The three postwar decades of peace and prosperity in western Europe and north America—as they appear now—were built on a relationship between progressives on the two sides of the Atlantic Ocean. The era was defined by commitment to full (male) employment, with Keynesian demand management; falling inequality, with progressive taxation funding the delivery of public goods; and a liberal international order, based on the multilateralism of the Bretton Woods agreement.
Yet four decades ago a conservative transatlantic alliance, between the then president of the United States and the prime minister of the United Kingdom, took a scythe to that order, in favour of market fundamentalism, major tax cuts for the wealthy, spiralling inequality and the atrophy of public institutions.

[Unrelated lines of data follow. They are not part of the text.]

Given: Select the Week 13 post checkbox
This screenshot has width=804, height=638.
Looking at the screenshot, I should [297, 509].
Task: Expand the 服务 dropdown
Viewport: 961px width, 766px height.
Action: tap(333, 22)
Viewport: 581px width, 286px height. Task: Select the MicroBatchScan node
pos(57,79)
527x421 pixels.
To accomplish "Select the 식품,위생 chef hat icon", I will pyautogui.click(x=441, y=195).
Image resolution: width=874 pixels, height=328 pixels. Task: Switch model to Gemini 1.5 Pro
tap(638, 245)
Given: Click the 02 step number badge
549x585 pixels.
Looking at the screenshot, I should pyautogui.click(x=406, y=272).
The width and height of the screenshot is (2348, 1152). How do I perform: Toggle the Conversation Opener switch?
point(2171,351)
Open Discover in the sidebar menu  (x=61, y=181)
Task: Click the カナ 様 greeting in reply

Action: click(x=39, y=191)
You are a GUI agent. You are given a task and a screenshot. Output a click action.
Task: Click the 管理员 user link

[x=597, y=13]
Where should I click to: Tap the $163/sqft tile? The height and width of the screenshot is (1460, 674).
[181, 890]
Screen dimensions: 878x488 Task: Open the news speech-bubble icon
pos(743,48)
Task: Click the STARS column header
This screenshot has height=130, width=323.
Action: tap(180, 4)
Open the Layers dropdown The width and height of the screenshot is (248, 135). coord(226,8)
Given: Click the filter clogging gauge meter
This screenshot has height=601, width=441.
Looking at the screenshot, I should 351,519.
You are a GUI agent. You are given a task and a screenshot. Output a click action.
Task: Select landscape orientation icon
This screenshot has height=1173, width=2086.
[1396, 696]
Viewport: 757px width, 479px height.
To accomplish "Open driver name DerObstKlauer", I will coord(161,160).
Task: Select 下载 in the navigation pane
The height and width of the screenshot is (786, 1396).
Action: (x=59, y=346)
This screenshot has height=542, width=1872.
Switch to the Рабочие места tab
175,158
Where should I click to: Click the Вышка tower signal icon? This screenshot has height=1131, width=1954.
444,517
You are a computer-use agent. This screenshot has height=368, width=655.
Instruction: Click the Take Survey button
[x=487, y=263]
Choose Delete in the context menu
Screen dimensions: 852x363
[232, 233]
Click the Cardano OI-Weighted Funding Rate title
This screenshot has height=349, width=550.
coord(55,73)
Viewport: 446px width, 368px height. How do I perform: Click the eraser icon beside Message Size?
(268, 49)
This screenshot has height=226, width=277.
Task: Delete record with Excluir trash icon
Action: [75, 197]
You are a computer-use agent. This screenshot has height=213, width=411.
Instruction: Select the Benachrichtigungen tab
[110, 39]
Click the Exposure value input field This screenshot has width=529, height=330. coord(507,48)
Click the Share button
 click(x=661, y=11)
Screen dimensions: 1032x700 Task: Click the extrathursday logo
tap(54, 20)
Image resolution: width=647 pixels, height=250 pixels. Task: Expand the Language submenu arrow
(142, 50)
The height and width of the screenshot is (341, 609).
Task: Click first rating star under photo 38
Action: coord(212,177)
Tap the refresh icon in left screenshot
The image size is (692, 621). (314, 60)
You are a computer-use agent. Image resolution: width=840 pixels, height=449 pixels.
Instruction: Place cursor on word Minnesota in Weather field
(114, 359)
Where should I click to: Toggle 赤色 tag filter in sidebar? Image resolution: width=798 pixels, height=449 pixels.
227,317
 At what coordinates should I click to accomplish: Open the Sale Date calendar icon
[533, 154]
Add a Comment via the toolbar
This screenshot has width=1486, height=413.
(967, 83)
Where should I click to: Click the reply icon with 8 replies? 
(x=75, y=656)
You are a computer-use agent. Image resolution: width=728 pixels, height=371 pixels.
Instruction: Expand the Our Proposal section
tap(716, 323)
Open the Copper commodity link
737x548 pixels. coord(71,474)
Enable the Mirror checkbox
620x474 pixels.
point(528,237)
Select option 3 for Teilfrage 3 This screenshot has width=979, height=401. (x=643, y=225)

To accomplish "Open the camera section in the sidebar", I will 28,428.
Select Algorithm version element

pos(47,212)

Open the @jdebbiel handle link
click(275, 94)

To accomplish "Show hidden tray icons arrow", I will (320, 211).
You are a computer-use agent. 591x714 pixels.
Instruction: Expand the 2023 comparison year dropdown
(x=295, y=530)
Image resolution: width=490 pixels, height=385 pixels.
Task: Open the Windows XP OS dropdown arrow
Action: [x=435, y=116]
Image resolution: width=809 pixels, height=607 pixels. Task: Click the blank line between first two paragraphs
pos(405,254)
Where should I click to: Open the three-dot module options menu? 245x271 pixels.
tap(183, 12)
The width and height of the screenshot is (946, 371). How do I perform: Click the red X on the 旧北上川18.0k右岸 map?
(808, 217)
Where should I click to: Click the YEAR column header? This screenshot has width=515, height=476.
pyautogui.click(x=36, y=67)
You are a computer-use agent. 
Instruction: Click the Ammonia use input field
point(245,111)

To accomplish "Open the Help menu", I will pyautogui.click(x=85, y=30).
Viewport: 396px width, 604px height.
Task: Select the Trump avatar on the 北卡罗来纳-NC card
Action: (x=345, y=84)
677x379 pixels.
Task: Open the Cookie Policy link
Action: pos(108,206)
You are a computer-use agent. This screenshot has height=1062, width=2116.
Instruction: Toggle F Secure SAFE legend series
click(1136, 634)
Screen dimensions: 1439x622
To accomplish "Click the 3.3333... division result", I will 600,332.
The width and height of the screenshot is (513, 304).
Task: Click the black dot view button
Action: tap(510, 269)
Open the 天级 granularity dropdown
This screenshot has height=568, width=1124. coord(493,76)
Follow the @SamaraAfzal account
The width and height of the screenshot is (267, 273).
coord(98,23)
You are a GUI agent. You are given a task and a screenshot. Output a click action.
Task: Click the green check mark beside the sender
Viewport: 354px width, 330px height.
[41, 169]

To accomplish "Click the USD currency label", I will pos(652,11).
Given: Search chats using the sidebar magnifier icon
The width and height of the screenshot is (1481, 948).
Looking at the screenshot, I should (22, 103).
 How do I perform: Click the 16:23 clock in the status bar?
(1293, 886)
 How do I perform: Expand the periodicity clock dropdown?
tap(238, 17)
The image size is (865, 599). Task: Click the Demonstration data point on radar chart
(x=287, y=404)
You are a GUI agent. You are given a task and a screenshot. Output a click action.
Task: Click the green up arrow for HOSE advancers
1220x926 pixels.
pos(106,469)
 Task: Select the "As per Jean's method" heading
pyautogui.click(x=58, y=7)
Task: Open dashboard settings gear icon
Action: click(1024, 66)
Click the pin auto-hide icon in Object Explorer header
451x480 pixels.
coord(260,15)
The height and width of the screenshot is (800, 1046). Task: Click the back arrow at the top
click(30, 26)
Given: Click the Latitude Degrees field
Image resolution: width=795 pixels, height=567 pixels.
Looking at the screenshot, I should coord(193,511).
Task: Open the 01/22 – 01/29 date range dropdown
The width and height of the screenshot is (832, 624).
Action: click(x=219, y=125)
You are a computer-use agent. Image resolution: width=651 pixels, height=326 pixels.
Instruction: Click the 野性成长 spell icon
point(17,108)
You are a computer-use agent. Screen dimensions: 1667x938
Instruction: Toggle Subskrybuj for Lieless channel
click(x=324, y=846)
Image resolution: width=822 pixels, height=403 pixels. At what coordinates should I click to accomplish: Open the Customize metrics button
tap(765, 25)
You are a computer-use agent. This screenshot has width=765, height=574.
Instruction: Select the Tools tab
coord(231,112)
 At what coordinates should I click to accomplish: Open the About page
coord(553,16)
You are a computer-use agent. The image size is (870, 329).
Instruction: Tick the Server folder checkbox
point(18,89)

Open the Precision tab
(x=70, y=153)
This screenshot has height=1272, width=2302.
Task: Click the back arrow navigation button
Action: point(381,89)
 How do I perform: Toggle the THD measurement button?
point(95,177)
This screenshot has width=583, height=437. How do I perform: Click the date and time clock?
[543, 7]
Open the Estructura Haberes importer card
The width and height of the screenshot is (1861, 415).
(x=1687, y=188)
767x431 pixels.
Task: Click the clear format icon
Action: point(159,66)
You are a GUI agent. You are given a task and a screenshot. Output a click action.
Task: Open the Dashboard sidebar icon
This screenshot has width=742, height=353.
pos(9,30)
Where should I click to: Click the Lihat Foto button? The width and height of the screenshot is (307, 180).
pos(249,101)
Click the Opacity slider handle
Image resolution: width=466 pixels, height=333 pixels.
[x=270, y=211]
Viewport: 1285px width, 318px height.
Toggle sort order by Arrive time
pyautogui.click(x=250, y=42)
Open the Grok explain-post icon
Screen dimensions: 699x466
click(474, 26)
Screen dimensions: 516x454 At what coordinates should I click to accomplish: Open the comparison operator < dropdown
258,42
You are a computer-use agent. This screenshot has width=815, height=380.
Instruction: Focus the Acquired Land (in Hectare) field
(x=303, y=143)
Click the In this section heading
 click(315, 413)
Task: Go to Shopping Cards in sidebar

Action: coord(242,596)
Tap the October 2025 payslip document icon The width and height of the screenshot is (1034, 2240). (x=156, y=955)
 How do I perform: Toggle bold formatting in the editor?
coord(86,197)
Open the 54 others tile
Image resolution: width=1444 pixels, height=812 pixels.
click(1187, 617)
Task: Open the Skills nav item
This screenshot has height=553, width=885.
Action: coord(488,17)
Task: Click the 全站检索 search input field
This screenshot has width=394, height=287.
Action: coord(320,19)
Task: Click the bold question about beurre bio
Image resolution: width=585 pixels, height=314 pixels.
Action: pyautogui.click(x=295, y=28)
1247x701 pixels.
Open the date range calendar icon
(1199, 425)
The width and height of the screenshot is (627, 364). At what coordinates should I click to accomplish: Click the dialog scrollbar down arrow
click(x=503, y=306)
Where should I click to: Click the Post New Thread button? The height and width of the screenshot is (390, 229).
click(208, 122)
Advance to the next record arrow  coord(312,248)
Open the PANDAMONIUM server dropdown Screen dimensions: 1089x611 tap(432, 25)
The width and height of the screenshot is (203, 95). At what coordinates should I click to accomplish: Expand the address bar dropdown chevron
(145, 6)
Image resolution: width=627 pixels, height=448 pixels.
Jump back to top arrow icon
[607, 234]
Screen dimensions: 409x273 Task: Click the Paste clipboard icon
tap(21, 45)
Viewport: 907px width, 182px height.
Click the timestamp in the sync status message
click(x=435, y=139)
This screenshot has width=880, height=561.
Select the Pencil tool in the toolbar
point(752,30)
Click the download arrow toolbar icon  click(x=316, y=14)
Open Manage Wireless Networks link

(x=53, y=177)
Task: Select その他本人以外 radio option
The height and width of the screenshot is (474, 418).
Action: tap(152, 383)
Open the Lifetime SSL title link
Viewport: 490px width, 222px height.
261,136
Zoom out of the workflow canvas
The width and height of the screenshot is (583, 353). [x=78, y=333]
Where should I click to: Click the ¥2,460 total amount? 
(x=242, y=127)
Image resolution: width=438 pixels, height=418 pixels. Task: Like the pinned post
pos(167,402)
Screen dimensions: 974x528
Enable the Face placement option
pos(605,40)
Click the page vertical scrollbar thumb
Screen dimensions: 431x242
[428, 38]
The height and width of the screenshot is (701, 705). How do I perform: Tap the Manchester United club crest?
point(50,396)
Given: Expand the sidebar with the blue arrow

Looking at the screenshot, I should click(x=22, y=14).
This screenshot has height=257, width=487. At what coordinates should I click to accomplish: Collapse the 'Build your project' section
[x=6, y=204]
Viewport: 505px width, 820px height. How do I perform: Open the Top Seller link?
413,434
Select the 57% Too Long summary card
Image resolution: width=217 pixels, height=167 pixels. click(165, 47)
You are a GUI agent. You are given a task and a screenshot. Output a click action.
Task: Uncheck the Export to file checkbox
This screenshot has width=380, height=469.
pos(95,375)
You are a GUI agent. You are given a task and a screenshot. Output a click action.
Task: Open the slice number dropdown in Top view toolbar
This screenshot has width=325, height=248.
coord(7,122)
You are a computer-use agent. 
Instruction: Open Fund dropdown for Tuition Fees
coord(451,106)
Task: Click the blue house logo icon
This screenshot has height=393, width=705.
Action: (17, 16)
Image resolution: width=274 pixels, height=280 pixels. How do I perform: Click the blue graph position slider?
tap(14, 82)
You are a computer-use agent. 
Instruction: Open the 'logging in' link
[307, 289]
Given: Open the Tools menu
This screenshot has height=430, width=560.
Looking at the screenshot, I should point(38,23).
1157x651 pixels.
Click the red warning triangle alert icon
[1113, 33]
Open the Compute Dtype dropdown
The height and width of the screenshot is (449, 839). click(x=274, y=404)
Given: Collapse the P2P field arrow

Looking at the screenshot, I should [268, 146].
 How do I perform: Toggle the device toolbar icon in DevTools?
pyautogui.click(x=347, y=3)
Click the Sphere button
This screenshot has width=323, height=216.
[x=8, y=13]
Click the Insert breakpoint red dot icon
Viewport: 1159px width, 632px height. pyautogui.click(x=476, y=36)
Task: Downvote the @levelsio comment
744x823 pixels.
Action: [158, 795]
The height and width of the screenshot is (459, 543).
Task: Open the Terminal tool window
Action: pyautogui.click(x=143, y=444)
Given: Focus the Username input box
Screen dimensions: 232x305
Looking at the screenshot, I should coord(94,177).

This deregulated world became increasingly crisis-prone and chaotic, fostering the global mistrust and rise of nationalistic populism in which Donald Trump could be elected president in 2016.
In co-operation with the Washington, DC office of the Friedrich Ebert Stiftung, we explore the 2020 United States elections, the potential for a reinvigorated transatlantic relationship and a political turning point for the USA in the wake of compounding domestic crises, continuing fights for social justice and the dubious policy legacy of the Trump administration. The 2020 elections and the environment in which ballots are to be cast are not simply a referendum on the Trump administration but are also a stress test for American democracy while a global pandemic has stripped away any remaining pretences surrounding the American economy, healthcare system and rudimentary extant social state.
This series aims to examine different facets of the elections: from the electoral and governing alliances between moderates and progressives required to win and then govern from 2021 to the question of how workers and union members will vote in the election. It will look at the issues of race and politics in the American context and combating strategies of voter suppression endemic in the US political system. In considering the issue of climate change as part of a just transition, part of a vision of a Green New Deal, the series also addresses global issues—including the transatlantic relationship, the future of social democracy in the transatlantic space and a reinvigorated international order.